*** Provided material ***

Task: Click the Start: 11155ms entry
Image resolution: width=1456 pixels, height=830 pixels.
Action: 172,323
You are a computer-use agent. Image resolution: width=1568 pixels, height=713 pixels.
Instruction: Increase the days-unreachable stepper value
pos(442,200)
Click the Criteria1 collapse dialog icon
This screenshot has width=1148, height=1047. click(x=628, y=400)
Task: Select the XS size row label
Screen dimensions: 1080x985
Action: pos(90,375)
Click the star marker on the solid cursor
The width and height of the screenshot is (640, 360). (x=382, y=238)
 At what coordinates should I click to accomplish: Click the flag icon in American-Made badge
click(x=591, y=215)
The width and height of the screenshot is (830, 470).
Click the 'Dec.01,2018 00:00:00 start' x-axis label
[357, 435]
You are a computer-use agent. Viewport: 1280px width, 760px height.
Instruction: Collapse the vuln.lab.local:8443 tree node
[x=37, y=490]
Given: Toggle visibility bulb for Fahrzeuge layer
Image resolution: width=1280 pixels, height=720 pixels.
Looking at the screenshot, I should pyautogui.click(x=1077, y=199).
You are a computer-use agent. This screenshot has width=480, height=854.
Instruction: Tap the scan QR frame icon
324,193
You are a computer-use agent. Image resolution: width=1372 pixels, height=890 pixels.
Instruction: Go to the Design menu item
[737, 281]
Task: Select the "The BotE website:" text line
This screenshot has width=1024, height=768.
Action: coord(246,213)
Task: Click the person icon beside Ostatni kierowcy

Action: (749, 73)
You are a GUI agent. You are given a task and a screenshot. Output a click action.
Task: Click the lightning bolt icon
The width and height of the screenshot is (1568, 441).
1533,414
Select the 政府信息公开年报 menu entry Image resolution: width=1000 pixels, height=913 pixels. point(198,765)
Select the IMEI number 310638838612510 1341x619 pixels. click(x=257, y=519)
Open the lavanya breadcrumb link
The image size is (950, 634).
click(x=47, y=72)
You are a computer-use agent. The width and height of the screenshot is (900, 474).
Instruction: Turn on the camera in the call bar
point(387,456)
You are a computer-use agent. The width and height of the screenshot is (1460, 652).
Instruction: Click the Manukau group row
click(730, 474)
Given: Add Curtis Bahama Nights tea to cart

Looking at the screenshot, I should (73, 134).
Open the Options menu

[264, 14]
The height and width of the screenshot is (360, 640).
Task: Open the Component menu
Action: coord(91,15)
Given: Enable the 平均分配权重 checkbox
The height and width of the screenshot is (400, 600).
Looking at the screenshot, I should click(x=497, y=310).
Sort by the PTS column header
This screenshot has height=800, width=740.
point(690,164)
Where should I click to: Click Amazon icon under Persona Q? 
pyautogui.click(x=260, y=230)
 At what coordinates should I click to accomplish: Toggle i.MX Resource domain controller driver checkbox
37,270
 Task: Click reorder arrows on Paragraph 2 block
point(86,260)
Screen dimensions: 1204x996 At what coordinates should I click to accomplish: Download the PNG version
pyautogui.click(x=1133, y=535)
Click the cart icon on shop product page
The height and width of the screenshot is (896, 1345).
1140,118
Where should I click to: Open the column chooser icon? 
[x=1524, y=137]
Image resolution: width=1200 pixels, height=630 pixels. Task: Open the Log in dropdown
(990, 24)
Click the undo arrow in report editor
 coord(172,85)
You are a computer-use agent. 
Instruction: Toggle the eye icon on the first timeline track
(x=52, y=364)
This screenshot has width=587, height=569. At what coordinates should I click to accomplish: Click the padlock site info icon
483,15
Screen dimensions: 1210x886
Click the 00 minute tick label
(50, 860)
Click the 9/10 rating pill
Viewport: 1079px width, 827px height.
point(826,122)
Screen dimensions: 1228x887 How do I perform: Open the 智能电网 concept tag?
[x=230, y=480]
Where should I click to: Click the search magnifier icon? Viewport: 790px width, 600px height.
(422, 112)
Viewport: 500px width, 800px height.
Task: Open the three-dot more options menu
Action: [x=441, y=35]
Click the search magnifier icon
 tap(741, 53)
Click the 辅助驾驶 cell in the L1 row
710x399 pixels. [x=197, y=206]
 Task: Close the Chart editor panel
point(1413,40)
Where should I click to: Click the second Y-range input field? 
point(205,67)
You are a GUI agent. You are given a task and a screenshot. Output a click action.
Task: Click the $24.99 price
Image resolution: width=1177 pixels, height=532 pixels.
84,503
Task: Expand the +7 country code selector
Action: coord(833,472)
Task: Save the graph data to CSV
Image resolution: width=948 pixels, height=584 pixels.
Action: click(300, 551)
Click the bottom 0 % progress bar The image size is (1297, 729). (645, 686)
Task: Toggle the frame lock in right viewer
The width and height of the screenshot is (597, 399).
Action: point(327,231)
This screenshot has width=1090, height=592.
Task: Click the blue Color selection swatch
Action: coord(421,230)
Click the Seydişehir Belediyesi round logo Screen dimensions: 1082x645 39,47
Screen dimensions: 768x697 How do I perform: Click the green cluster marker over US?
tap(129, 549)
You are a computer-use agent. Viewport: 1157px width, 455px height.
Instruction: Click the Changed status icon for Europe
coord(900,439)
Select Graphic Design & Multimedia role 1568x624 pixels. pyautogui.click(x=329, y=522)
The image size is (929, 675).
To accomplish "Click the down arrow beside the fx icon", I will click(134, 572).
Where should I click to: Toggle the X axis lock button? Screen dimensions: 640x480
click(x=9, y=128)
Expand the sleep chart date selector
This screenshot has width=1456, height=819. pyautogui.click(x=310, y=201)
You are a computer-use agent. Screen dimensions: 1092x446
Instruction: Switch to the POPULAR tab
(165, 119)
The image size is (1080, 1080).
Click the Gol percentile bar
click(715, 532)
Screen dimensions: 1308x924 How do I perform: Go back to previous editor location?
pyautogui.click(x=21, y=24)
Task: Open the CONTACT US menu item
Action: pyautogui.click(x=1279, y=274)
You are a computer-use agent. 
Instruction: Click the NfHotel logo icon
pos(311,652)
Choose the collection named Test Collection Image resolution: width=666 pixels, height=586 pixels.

*** End of Provided material ***

▶ What to do: Transcribe all the material, keeping each word as it is.

▶ Answer:
Task: Click the Start: 11155ms entry
Image resolution: width=1456 pixels, height=830 pixels.
Action: 172,323
You are a computer-use agent. Image resolution: width=1568 pixels, height=713 pixels.
Instruction: Increase the days-unreachable stepper value
pos(442,200)
Click the Criteria1 collapse dialog icon
This screenshot has width=1148, height=1047. click(x=628, y=400)
Task: Select the XS size row label
Screen dimensions: 1080x985
Action: pos(90,375)
Click the star marker on the solid cursor
The width and height of the screenshot is (640, 360). (x=382, y=238)
 At what coordinates should I click to accomplish: Click the flag icon in American-Made badge
click(x=591, y=215)
The width and height of the screenshot is (830, 470).
Click the 'Dec.01,2018 00:00:00 start' x-axis label
[357, 435]
You are a computer-use agent. Viewport: 1280px width, 760px height.
Instruction: Collapse the vuln.lab.local:8443 tree node
[x=37, y=490]
Given: Toggle visibility bulb for Fahrzeuge layer
Image resolution: width=1280 pixels, height=720 pixels.
Looking at the screenshot, I should pyautogui.click(x=1077, y=199).
You are a computer-use agent. This screenshot has width=480, height=854.
Instruction: Tap the scan QR frame icon
324,193
You are a computer-use agent. Image resolution: width=1372 pixels, height=890 pixels.
Instruction: Go to the Design menu item
[737, 281]
Task: Select the "The BotE website:" text line
This screenshot has width=1024, height=768.
Action: coord(246,213)
Task: Click the person icon beside Ostatni kierowcy

Action: (749, 73)
You are a GUI agent. You are given a task and a screenshot. Output a click action.
Task: Click the lightning bolt icon
The width and height of the screenshot is (1568, 441).
1533,414
Select the 政府信息公开年报 menu entry Image resolution: width=1000 pixels, height=913 pixels. point(198,765)
Select the IMEI number 310638838612510 1341x619 pixels. click(x=257, y=519)
Open the lavanya breadcrumb link
The image size is (950, 634).
click(x=47, y=72)
You are a computer-use agent. The width and height of the screenshot is (900, 474).
Instruction: Turn on the camera in the call bar
point(387,456)
You are a computer-use agent. The width and height of the screenshot is (1460, 652).
Instruction: Click the Manukau group row
click(730, 474)
Given: Add Curtis Bahama Nights tea to cart

Looking at the screenshot, I should (73, 134).
Open the Options menu

[264, 14]
The height and width of the screenshot is (360, 640).
Task: Open the Component menu
Action: coord(91,15)
Given: Enable the 平均分配权重 checkbox
The height and width of the screenshot is (400, 600).
Looking at the screenshot, I should click(x=497, y=310).
Sort by the PTS column header
This screenshot has height=800, width=740.
point(690,164)
Where should I click to: Click Amazon icon under Persona Q? 
pyautogui.click(x=260, y=230)
 At what coordinates should I click to accomplish: Toggle i.MX Resource domain controller driver checkbox
37,270
 Task: Click reorder arrows on Paragraph 2 block
point(86,260)
Screen dimensions: 1204x996 At what coordinates should I click to accomplish: Download the PNG version
pyautogui.click(x=1133, y=535)
Click the cart icon on shop product page
The height and width of the screenshot is (896, 1345).
1140,118
Where should I click to: Open the column chooser icon? 
[x=1524, y=137]
Image resolution: width=1200 pixels, height=630 pixels. Task: Open the Log in dropdown
(990, 24)
Click the undo arrow in report editor
 coord(172,85)
You are a computer-use agent. 
Instruction: Toggle the eye icon on the first timeline track
(x=52, y=364)
This screenshot has width=587, height=569. At what coordinates should I click to accomplish: Click the padlock site info icon
483,15
Screen dimensions: 1210x886
Click the 00 minute tick label
(50, 860)
Click the 9/10 rating pill
Viewport: 1079px width, 827px height.
point(826,122)
Screen dimensions: 1228x887 How do I perform: Open the 智能电网 concept tag?
[x=230, y=480]
Where should I click to: Click the search magnifier icon? Viewport: 790px width, 600px height.
(422, 112)
Viewport: 500px width, 800px height.
Task: Open the three-dot more options menu
Action: [x=441, y=35]
Click the search magnifier icon
 tap(741, 53)
Click the 辅助驾驶 cell in the L1 row
710x399 pixels. [x=197, y=206]
 Task: Close the Chart editor panel
point(1413,40)
Where should I click to: Click the second Y-range input field? 
point(205,67)
You are a GUI agent. You are given a task and a screenshot. Output a click action.
Task: Click the $24.99 price
Image resolution: width=1177 pixels, height=532 pixels.
84,503
Task: Expand the +7 country code selector
Action: coord(833,472)
Task: Save the graph data to CSV
Image resolution: width=948 pixels, height=584 pixels.
Action: click(300, 551)
Click the bottom 0 % progress bar The image size is (1297, 729). (645, 686)
Task: Toggle the frame lock in right viewer
The width and height of the screenshot is (597, 399).
Action: point(327,231)
This screenshot has width=1090, height=592.
Task: Click the blue Color selection swatch
Action: coord(421,230)
Click the Seydişehir Belediyesi round logo Screen dimensions: 1082x645 39,47
Screen dimensions: 768x697 How do I perform: Click the green cluster marker over US?
tap(129, 549)
You are a computer-use agent. Viewport: 1157px width, 455px height.
Instruction: Click the Changed status icon for Europe
coord(900,439)
Select Graphic Design & Multimedia role 1568x624 pixels. pyautogui.click(x=329, y=522)
The image size is (929, 675).
To accomplish "Click the down arrow beside the fx icon", I will click(134, 572).
Where should I click to: Toggle the X axis lock button? Screen dimensions: 640x480
click(x=9, y=128)
Expand the sleep chart date selector
This screenshot has width=1456, height=819. pyautogui.click(x=310, y=201)
You are a computer-use agent. Screen dimensions: 1092x446
Instruction: Switch to the POPULAR tab
(165, 119)
The image size is (1080, 1080).
Click the Gol percentile bar
click(715, 532)
Screen dimensions: 1308x924 How do I perform: Go back to previous editor location?
pyautogui.click(x=21, y=24)
Task: Open the CONTACT US menu item
Action: pyautogui.click(x=1279, y=274)
You are a computer-use agent. 
Instruction: Click the NfHotel logo icon
pos(311,652)
Choose the collection named Test Collection Image resolution: width=666 pixels, height=586 pixels.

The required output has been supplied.